Please repeat exactly the lines below from the line with "Privacy Policy (426, 1500)" to the line with "Ligi zagraniczne (754, 226)", including both, and leave out every picture.

ENTRIES PROVIDED –
====================

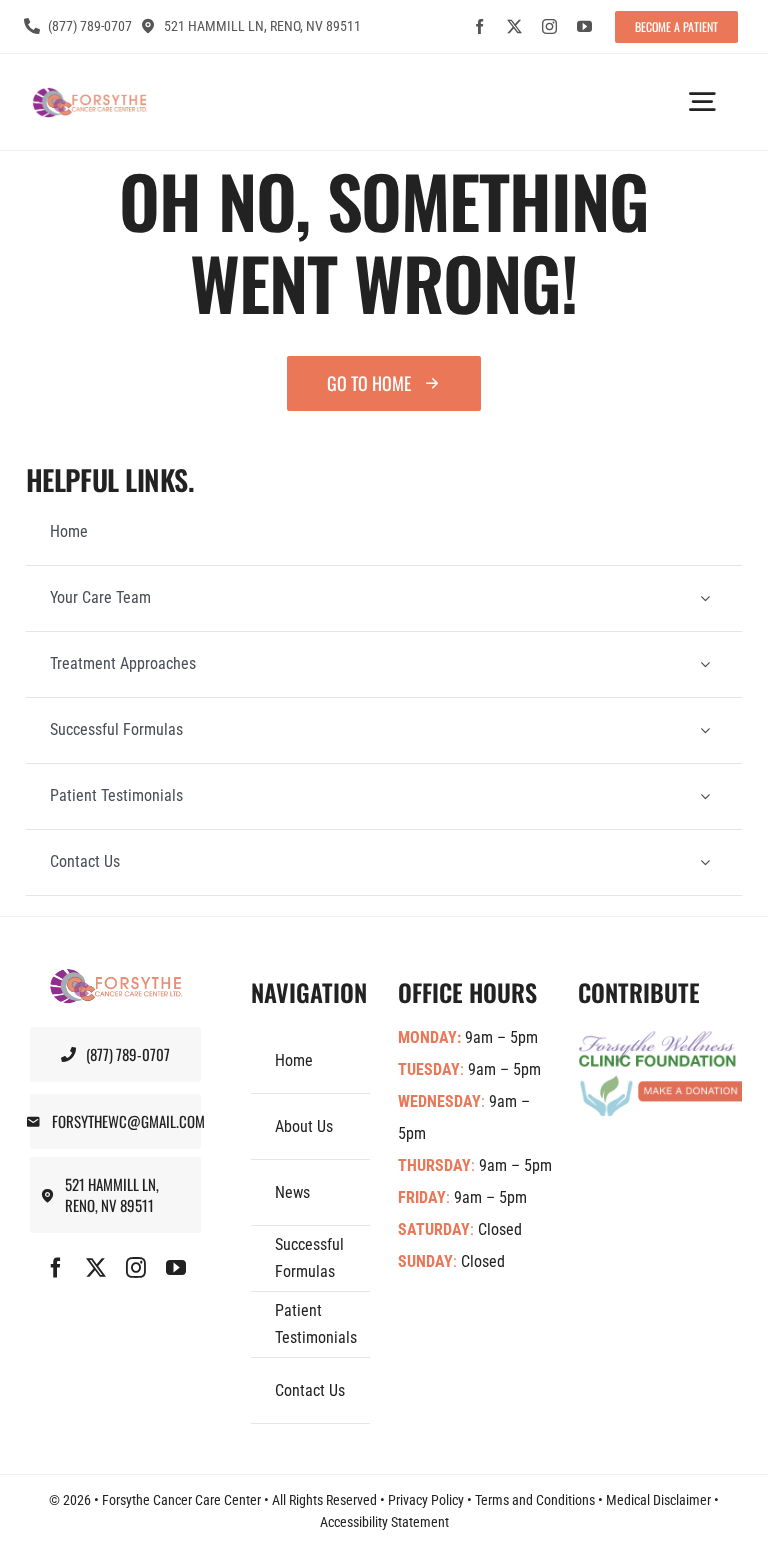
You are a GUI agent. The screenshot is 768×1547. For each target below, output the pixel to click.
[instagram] (549, 26)
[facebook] (479, 26)
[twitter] (514, 26)
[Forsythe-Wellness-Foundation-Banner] (660, 1039)
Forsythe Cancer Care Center (181, 1500)
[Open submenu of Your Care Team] (705, 598)
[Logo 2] (89, 95)
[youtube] (584, 26)
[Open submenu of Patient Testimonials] (705, 796)
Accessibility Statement (384, 1522)
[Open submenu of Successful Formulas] (705, 730)
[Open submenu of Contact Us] (705, 862)
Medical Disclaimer (658, 1500)
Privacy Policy (426, 1500)
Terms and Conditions (535, 1500)
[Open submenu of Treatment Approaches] (705, 664)
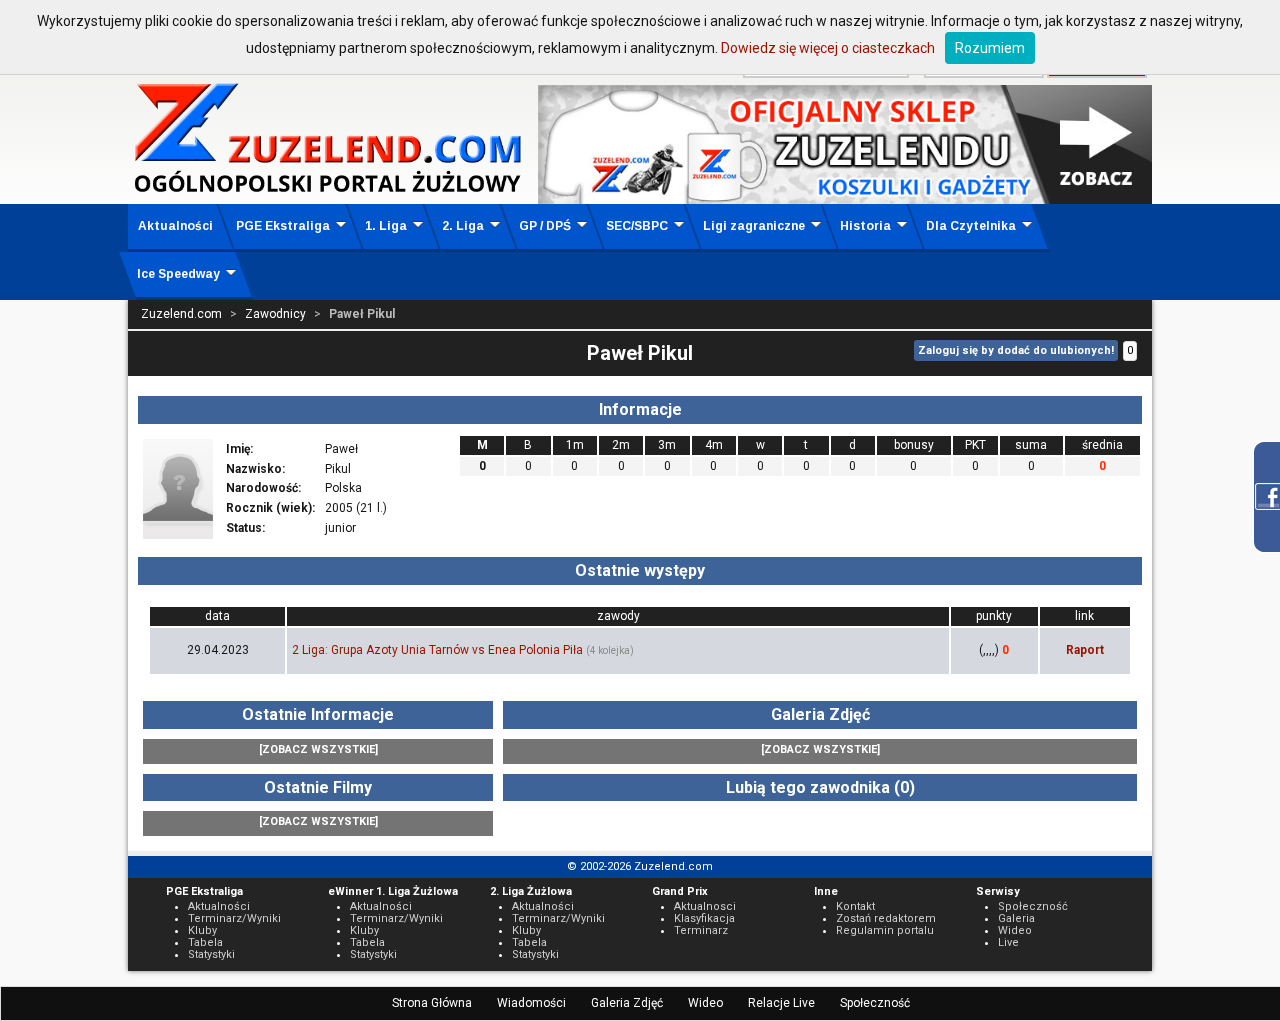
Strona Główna (432, 1003)
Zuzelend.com (181, 314)
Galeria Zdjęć (627, 1003)
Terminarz (701, 930)
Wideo (705, 1003)
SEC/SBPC (637, 226)
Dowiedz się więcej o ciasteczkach (828, 48)
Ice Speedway (178, 274)
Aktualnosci (705, 906)
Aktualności (175, 226)
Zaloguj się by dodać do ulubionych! (1016, 350)
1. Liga (386, 226)
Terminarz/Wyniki (234, 918)
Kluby (202, 930)
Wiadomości (531, 1003)
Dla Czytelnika (971, 226)
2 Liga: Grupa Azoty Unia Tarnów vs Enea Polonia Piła (437, 650)
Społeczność (875, 1003)
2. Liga (463, 226)
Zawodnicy (275, 314)
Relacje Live (781, 1003)
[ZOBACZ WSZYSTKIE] (318, 749)
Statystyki (211, 954)
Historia (865, 226)
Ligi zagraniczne (754, 226)
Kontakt (855, 906)
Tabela (205, 942)
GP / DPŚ (545, 226)
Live (1008, 942)
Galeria (1016, 918)
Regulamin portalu (885, 930)
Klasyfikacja (704, 918)
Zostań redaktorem (886, 918)
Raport (1085, 650)
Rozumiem (990, 48)
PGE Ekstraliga (283, 226)
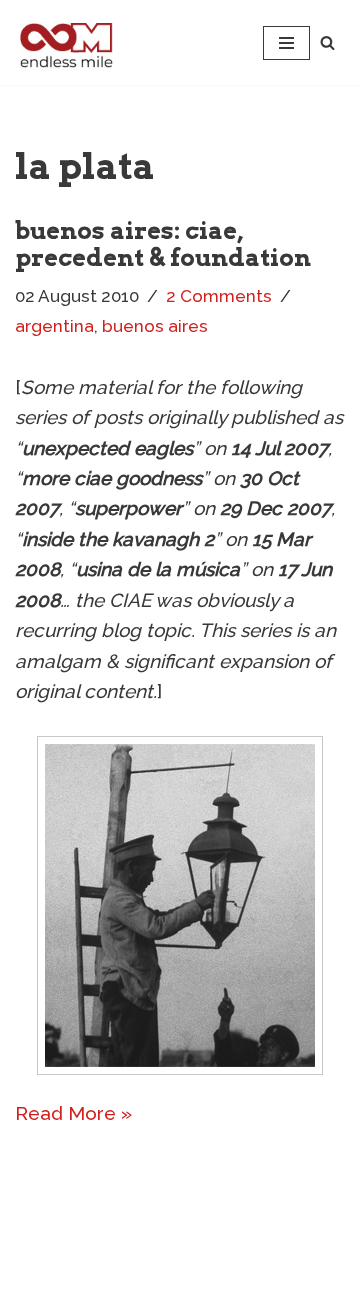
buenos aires (155, 326)
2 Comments (219, 296)
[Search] (327, 42)
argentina (54, 326)
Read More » (73, 1113)
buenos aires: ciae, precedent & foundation (163, 243)
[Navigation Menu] (286, 43)
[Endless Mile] (64, 42)
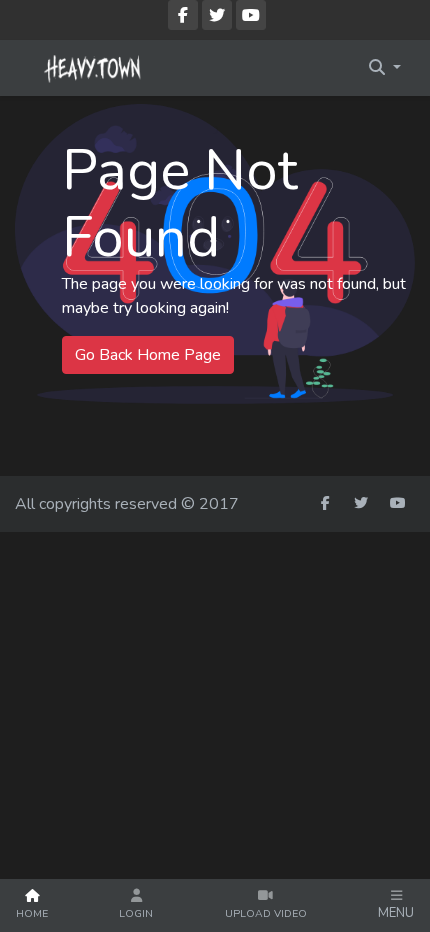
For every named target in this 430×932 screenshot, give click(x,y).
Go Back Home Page (148, 355)
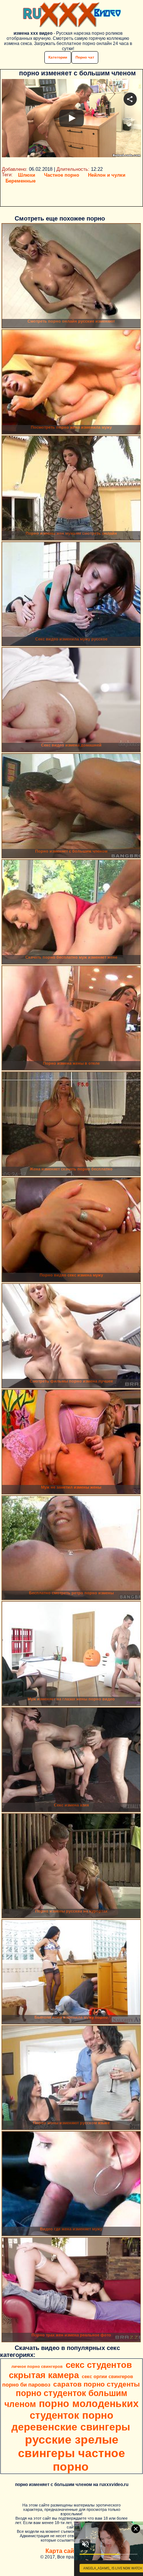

====================

RESPONSE BELOW –
Privacy Policy (426, 1500)
Terms and Conditions (535, 1500)
[Open submenu of Treatment Approaches] (705, 664)
Strona Główna (432, 1003)
Zuzelend.com (181, 314)
Galeria Zdjęć (627, 1003)
Terminarz (701, 930)
Wideo (705, 1003)
SEC/SBPC (637, 226)
Dowiedz się więcej o ciasteczkach (828, 48)
Ice Speedway (178, 274)
Aktualnosci (705, 906)
Aktualności (175, 226)
Zaloguj się by dodać do ulubionych! (1016, 350)
1. Liga (386, 226)
Terminarz/Wyniki (234, 918)
Kluby (202, 930)
Wiadomości (531, 1003)
Dla Czytelnika (971, 226)
2 Liga: Grupa Azoty Unia Tarnów vs Enea Polonia Piła (437, 650)
Społeczność (875, 1003)
2. Liga (463, 226)
Zawodnicy (275, 314)
Relacje Live (781, 1003)
[ZOBACZ WSZYSTKIE] (318, 749)
Statystyki (211, 954)
Historia (865, 226)
Ligi zagraniczne (754, 226)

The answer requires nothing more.